** Begin **

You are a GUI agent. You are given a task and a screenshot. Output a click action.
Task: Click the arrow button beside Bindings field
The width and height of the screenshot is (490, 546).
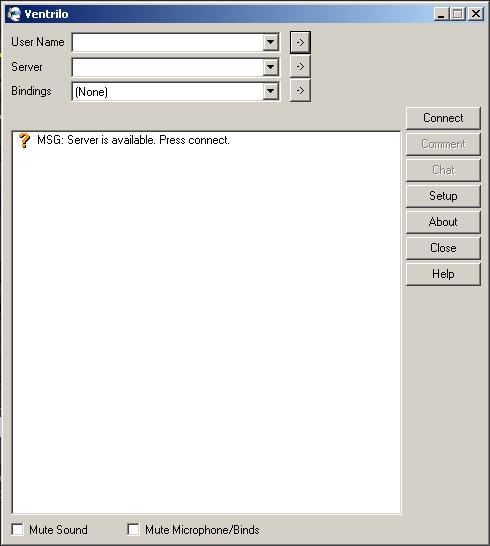tap(300, 91)
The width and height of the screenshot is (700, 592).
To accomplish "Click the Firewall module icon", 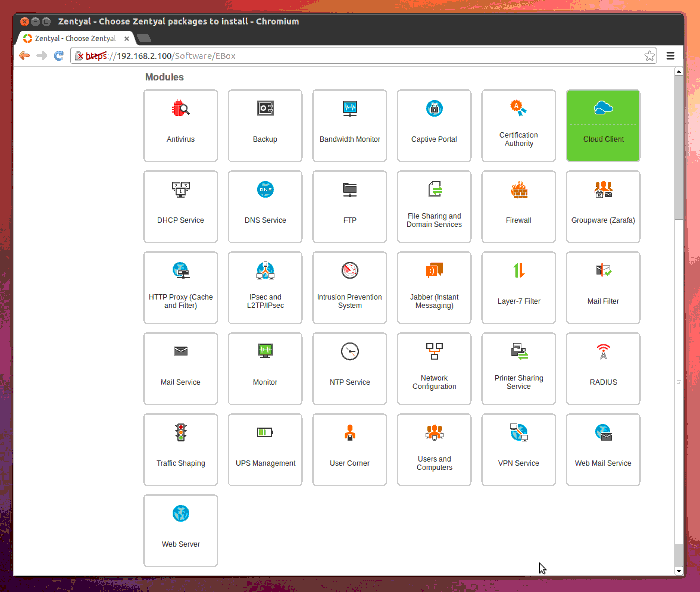I will tap(518, 190).
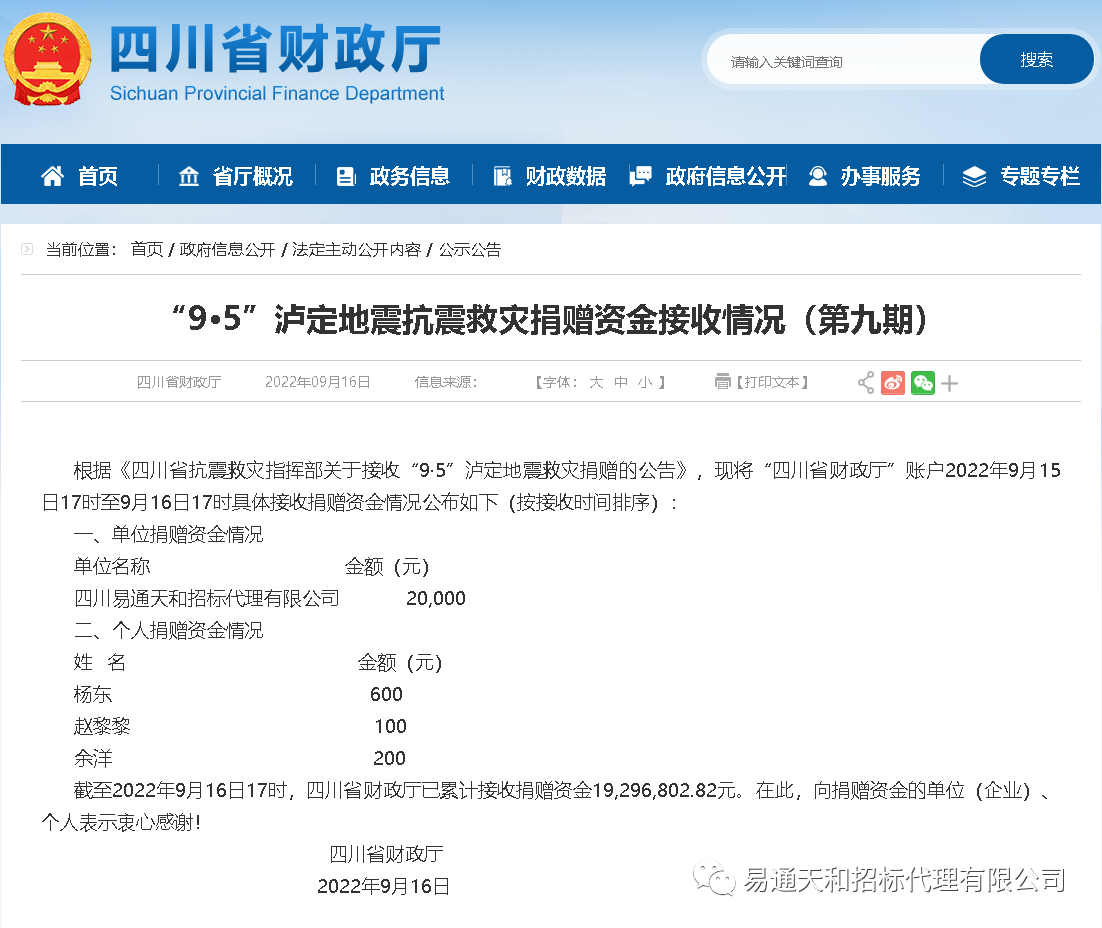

** End **

_WHAT YOU WILL DO_
Can you rewrite the listing, starting at its beginning and ending with the line that contains "tap(300, 91)", so that "arrow button" becomes "dropdown button" and nothing else changes? Leave the pictures out of your answer.

_SOLUTION FOR THIS EXERCISE_
You are a GUI agent. You are given a task and a screenshot. Output a click action.
Task: Click the dropdown button beside Bindings field
The width and height of the screenshot is (490, 546).
tap(300, 91)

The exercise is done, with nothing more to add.